• DOCUMENT PASSAGE

The Charambas, who recently celebrated their 25th marriage anniversary have remained role models for many across the social divide nationwide. The Standard Style senior reporter Winstone Antonio (WA) caught up with the Charambas, Charles (CC) and Olivia (OC) who shared their marriage nuggets that have seen them being together for over two decades. Below are excerpts from the interview.
WA: Congratulations as you recently celebrated your 25th anniversary as Mr and Mrs Charamba. Taking you back, how and when did you first meet?
OC: We met at church in St Mary’s Apostolic Faith Mission in Chitungwiza. We were both young people who loved God and music.
WA: How did the courtship play out, and for how long before you tied the knot?
OC: The courtship lasted for about a year and a half. It was a time of assessing one another. My husband had a calling to minister through music so we both needed to assess how compatible it was going to be for us. We had our differences and a number of times we called it quits, but there was always something divine that drew us back together.We were both being very watchful and prayerful about the relationship. There were people who would discourage us by telling us that we did not match. My husband has a rural background and I on the other hand grew up in the middle class suburbs of Harare and Gweru and this contributed to some saying we were a mismatch according to their perceptions. Our backgrounds were actually beneficial to our ministry and we think God proposed it that way.

• PROBLEM DESCRIPTION
Name every place mentioned in the Charamba interview above.

• PROVIDED INFORMATION
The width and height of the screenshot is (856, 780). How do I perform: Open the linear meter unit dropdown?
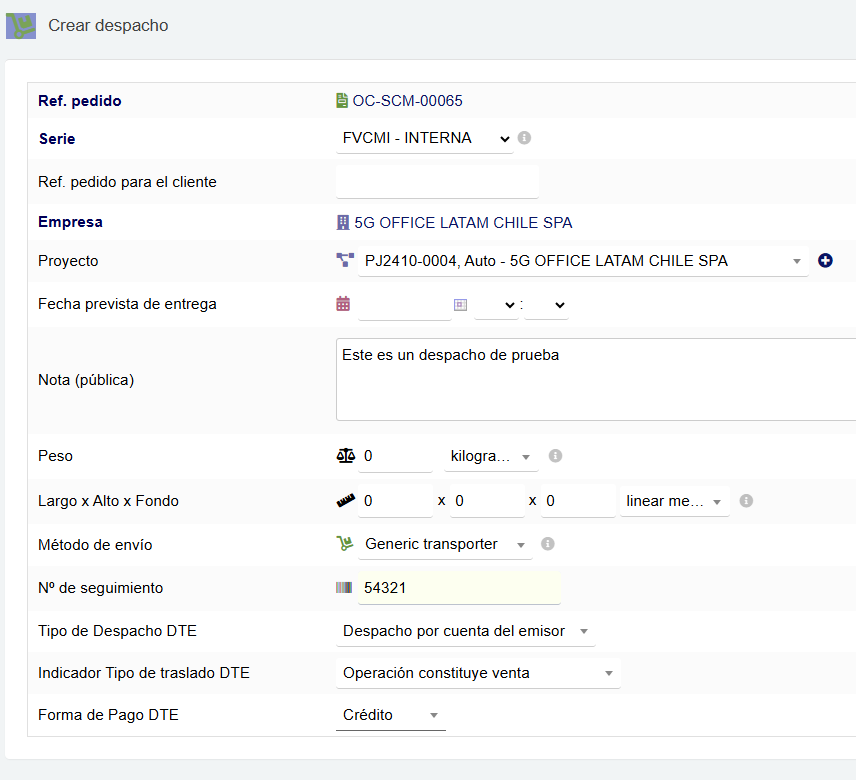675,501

...

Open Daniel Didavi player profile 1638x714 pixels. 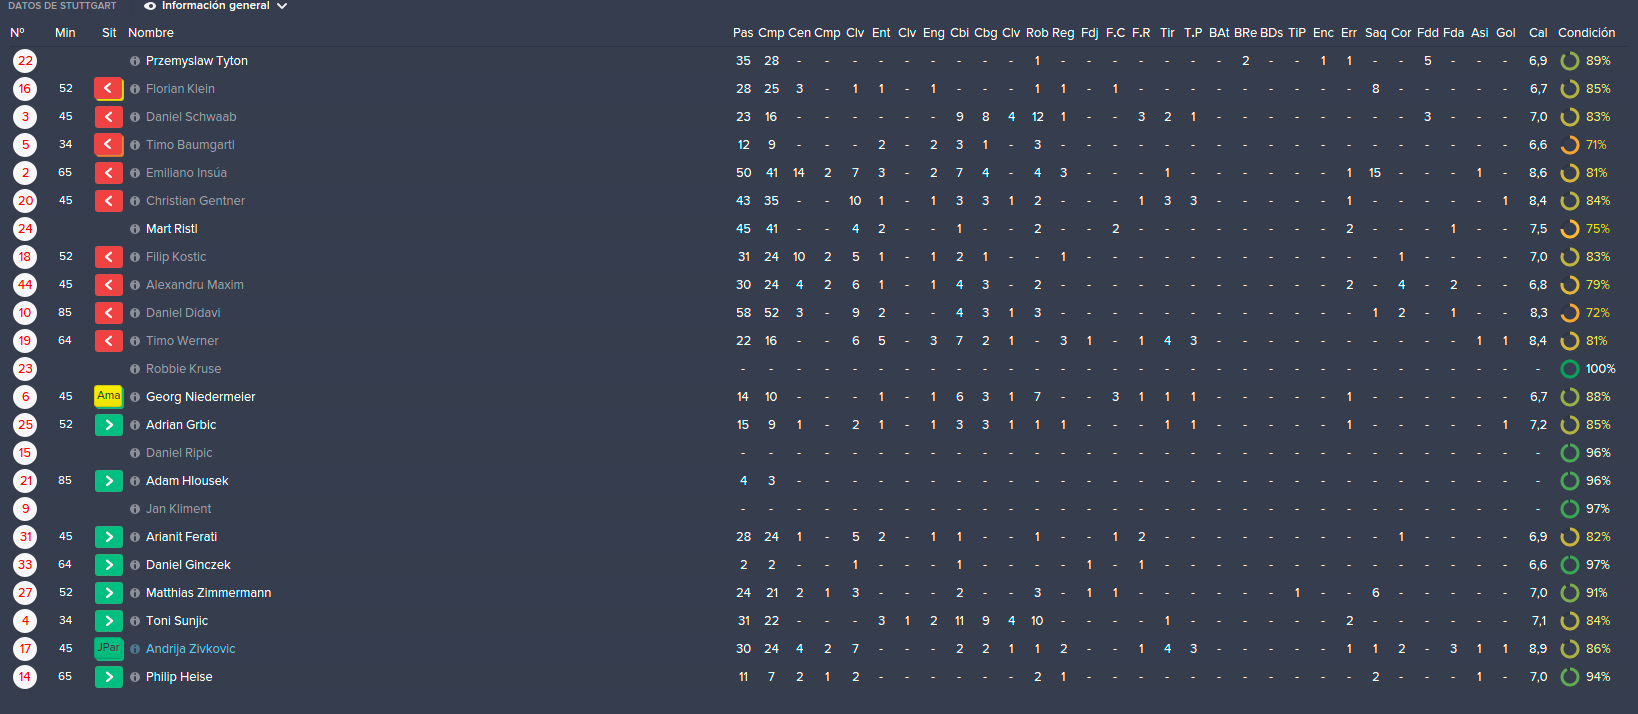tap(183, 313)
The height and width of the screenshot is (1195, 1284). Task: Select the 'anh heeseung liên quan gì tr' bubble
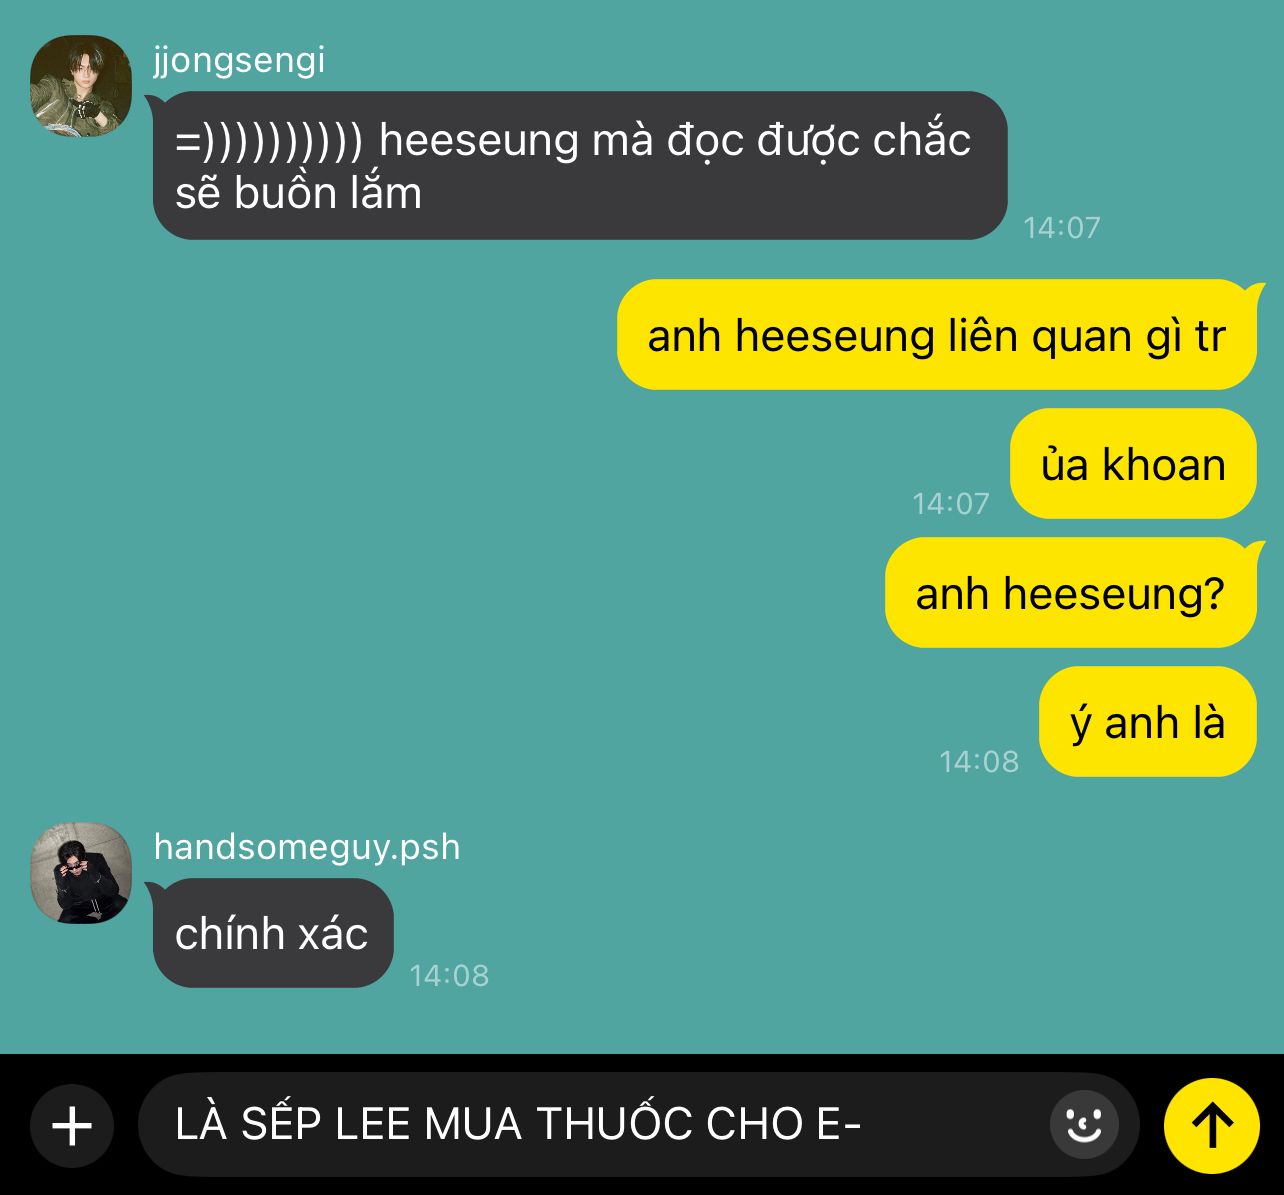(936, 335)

• WRITTEN SOLUTION
St Mary's Apostolic Faith Mission, Chitungwiza, Harare, Gweru